• Exercise materials:
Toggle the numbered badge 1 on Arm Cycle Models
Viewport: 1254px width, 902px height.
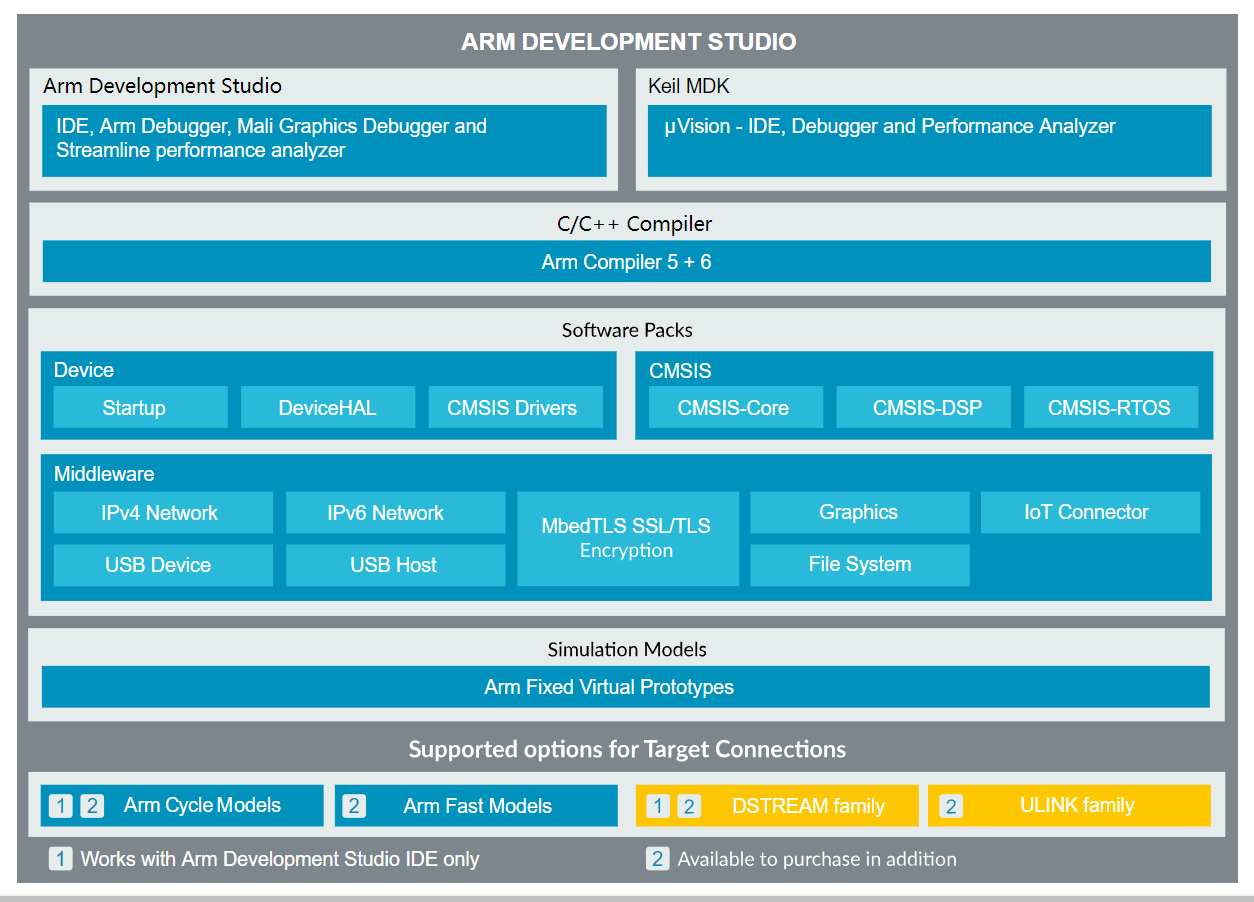coord(60,805)
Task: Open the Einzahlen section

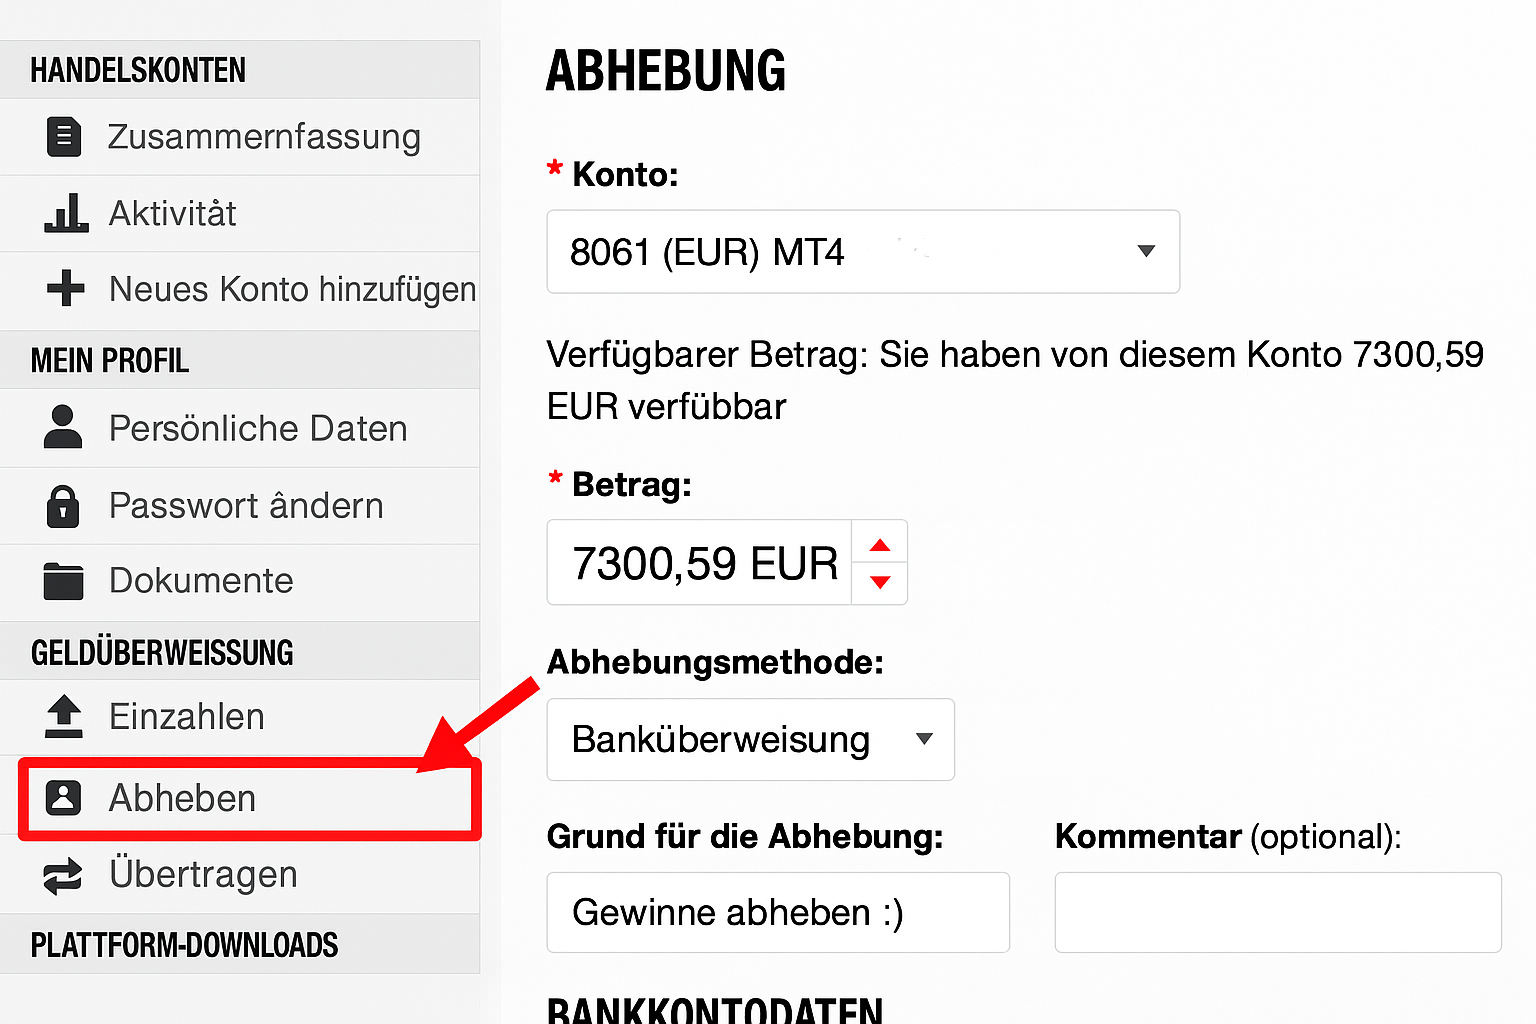Action: coord(186,717)
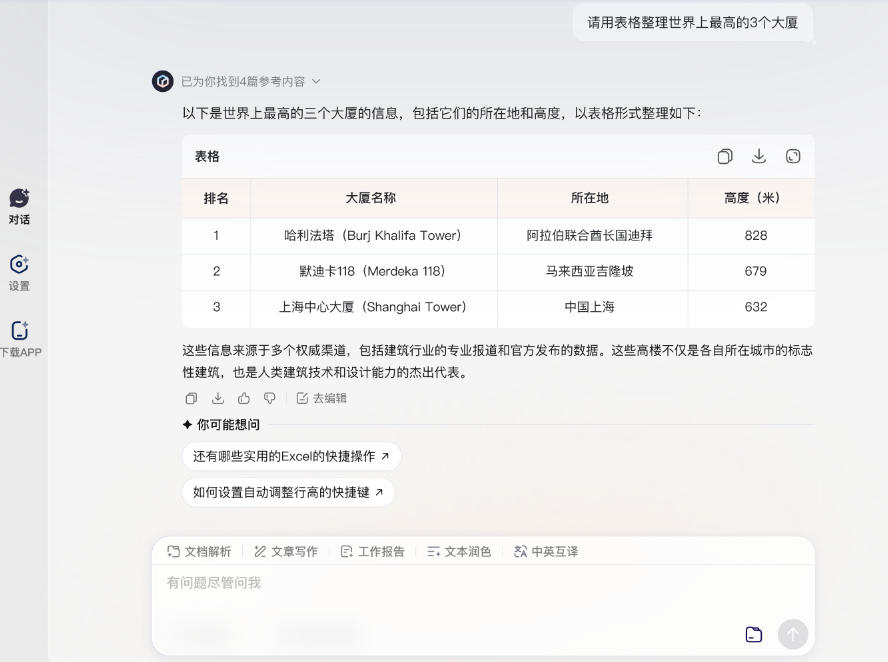Open the file upload folder icon

754,634
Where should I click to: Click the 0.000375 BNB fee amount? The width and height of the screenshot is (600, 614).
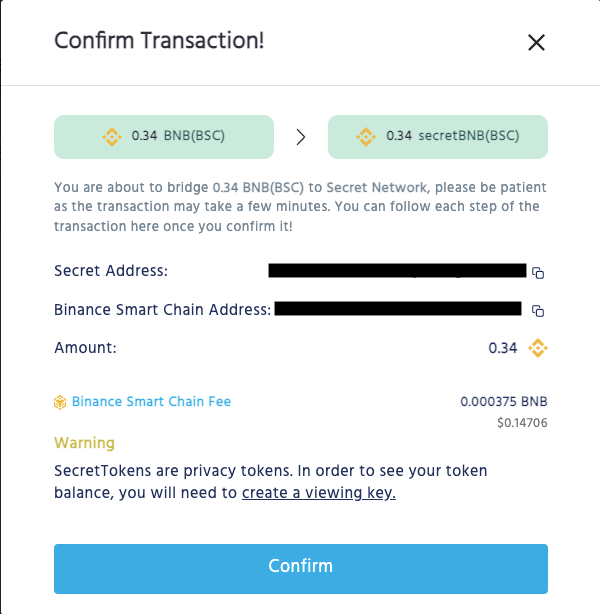coord(504,402)
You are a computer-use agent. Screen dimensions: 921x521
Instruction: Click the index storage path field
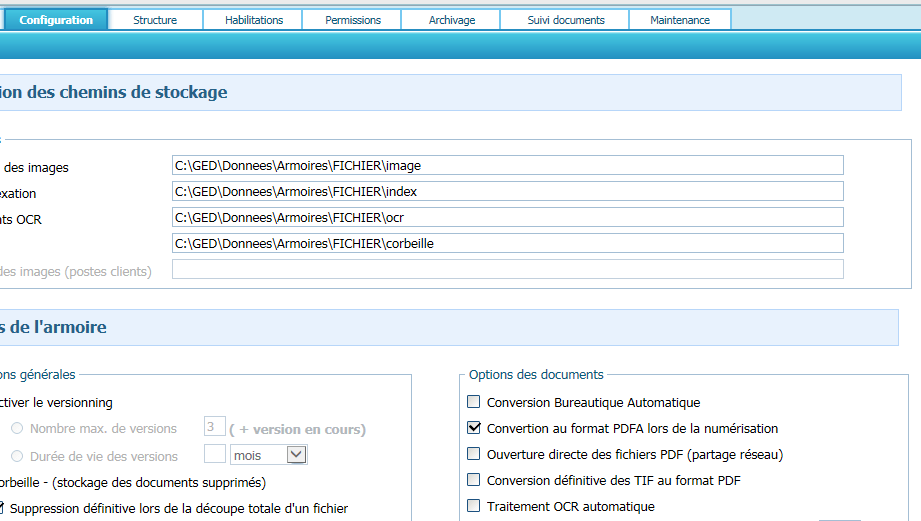tap(507, 192)
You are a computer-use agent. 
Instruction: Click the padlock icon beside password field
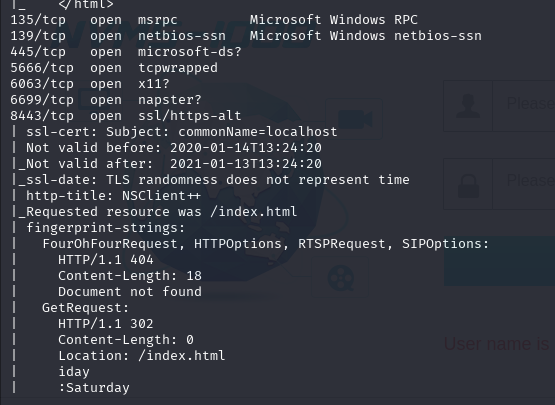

• Task goal: From the items above, copy each line that contains the word "computer". Matching is case-sensitive.

• Expected output:
You are a computer-use agent. Screen dimensions: 921x521
You are a computer-use agent. 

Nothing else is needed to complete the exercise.